How about "ought to have loved?"
Gives the (correct) sense that he wouldn't have but should have.

Original Mike said...

"Unless you do some visualization of the afterlife and say he must be looking down (or up!)…"

You're saying he's with John Dingell? You can get in trouble for that.

JaimeRoberto said...

Maybe Conway could go meet Winston Churchill to get his opinion on it.

Ozymandias said...

“Scalia would have suppressed his recognition that his principles of statutory interpretation compelled him to join the opinion”?

Mark said...

Since animals cannot talk and tell us, how do we -- how CAN we -- determine if they are male or female??

Mark said...

A bovine gives birth to a calf.

Is it a cow or a bull?

Can we ever know??

Not from the faction of SCIENCE! and PROGRESS!

PaoloP said...

So transexualism is the plain textual reading of sex in the original law....


Amazing power of tribal thinking in the good society, I guess.

Howard said...

I prefer "should of"

Drago said...

Mary Jo Kopechne, had she lived, should have approved of Ted Kennedy's policies on women.

The good news is that since the accident she has always faithfully voted the straight democrat ticket.

Jupiter said...

It would be unexceptionable to have written "Why Scalia should have loved Cat's Cradle", even though Scalia is no longer among us, because Cat's Cradle was written while he was among us.
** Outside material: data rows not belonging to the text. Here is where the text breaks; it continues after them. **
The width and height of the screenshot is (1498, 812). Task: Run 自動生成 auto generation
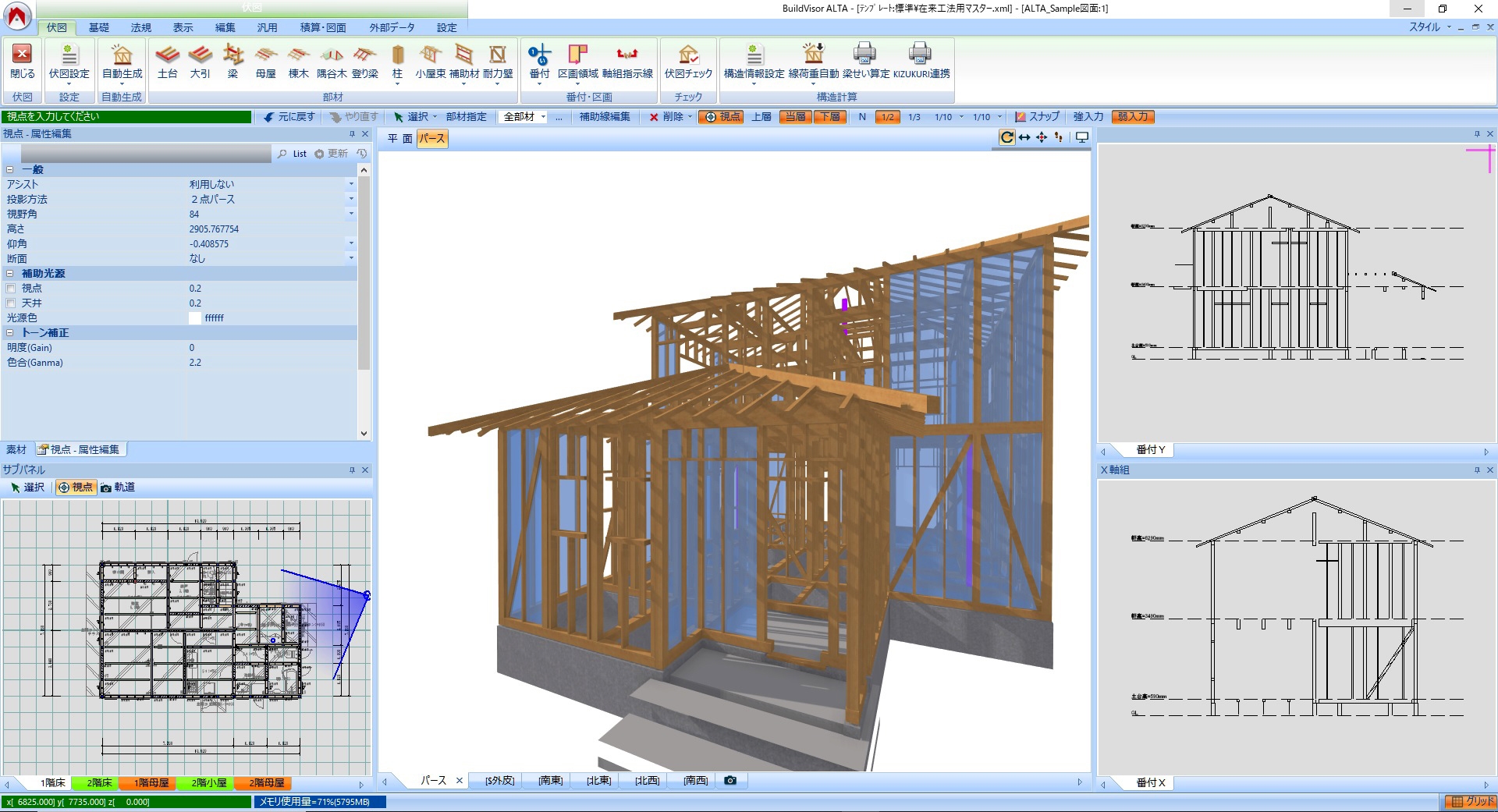coord(122,62)
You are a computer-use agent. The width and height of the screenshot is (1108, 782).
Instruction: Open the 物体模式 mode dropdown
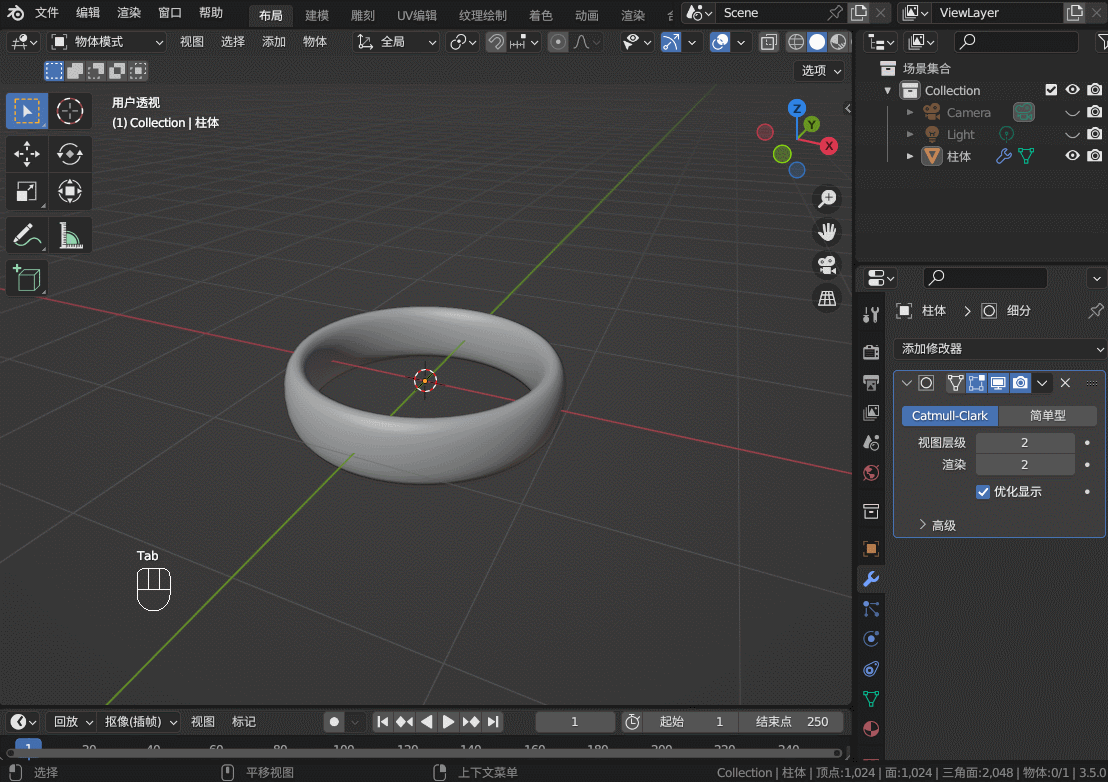pos(105,42)
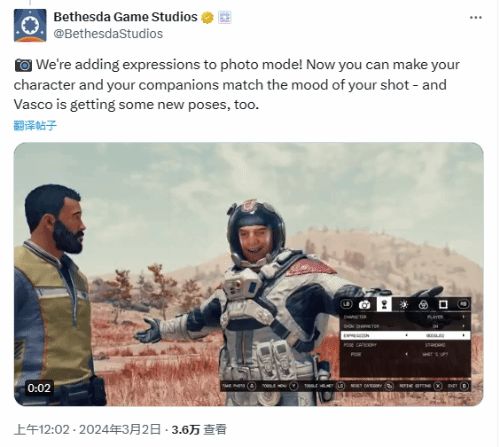500x447 pixels.
Task: Select the character pose tab icon
Action: point(384,304)
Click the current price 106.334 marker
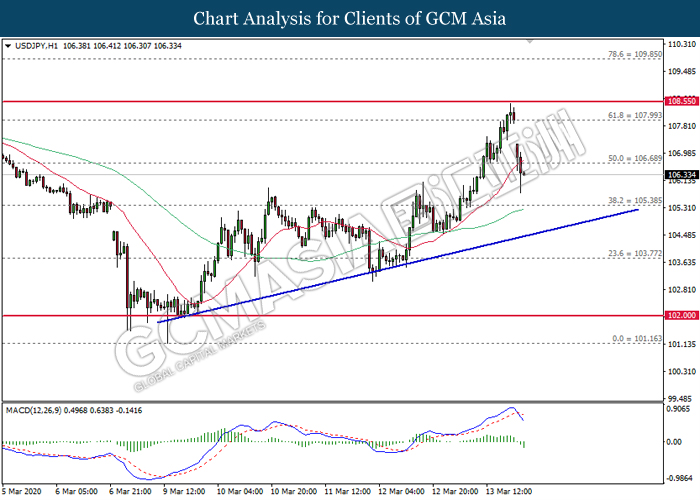 [x=680, y=173]
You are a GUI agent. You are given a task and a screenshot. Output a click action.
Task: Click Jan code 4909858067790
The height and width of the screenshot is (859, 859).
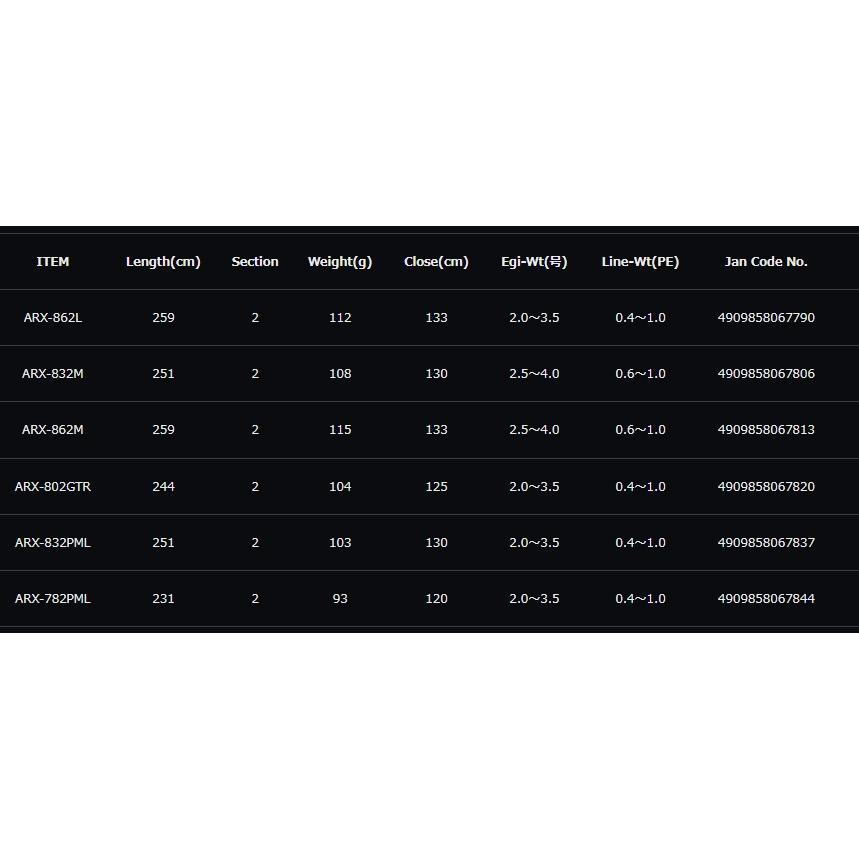(766, 318)
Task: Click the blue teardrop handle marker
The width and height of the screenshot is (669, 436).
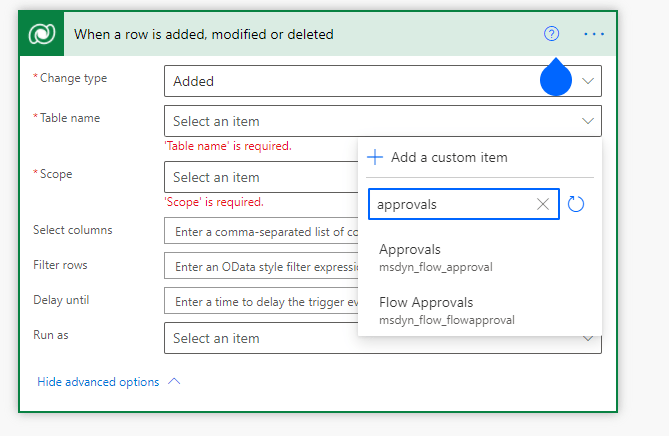Action: click(x=556, y=80)
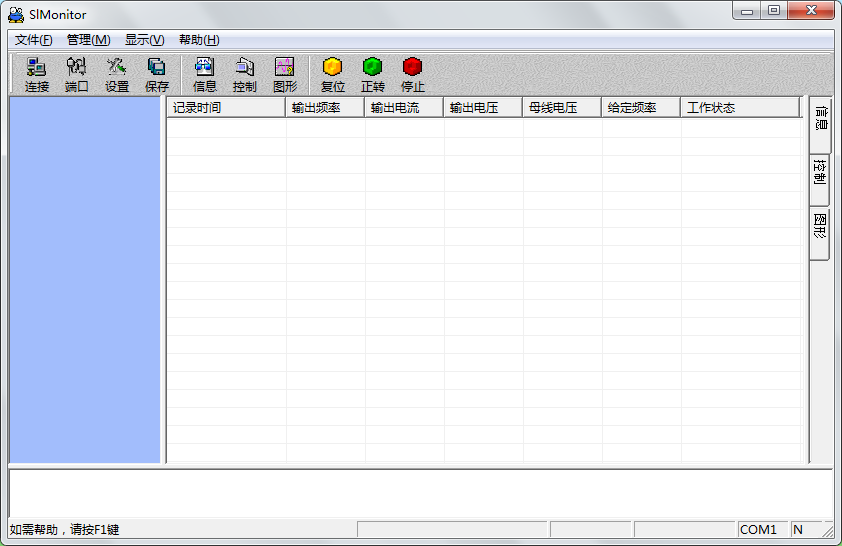The height and width of the screenshot is (546, 842).
Task: Open the 文件(F) menu
Action: (x=33, y=40)
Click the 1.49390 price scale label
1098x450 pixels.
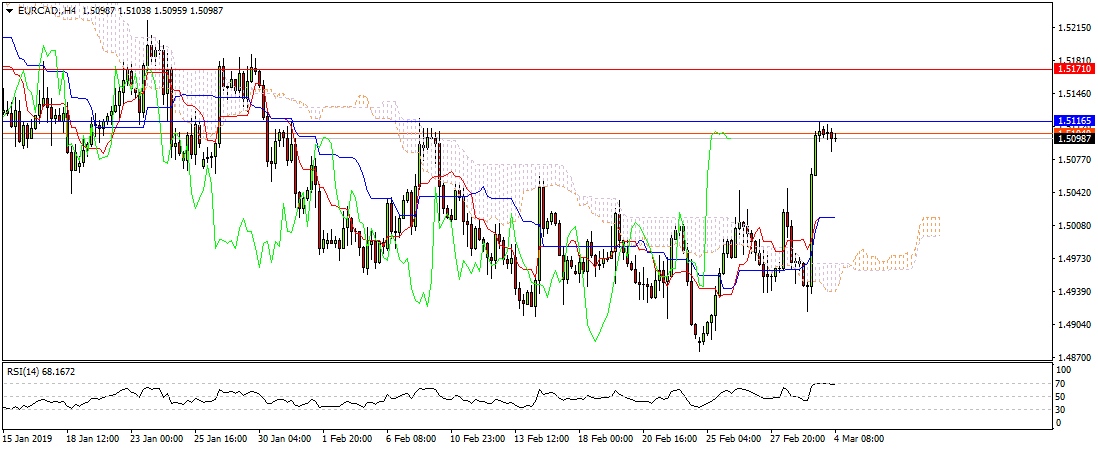pyautogui.click(x=1075, y=292)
So your problem would seem to be with the idea that he should have loved something that did not exist during his life time. But what about "I should have loved to have attended your 5th birthday party dressed as Darth Vader, but Darth Vader had not been invented in 1961."?

Or is that the subjunctive? Help us out here, Goddess.

Narayanan said...

I'm giving this my "Althouse the pedant" tag,
----========
it should be called pedant pendant

tim maguire said...

wholelottasplainin' said...

WOW. Now THERE's a legal argument, supported by facts and a tight analysis


It's just not possible that you are that clueless.

The Gipper Lives said...

Read Scalia's Obergefell dissent. It starts with "This is a judicial putsch" and goes downhill from there. The idea that he would have supported this Theft of Consent, a crime against the Civil Right of Americans to decide these matters is beyond absurd to the point of pornographic. The Feddle Gummint thinks it can invent a new definition of what is a man and a woman and force it on everyone at gunpoint?

They have a surprise coming.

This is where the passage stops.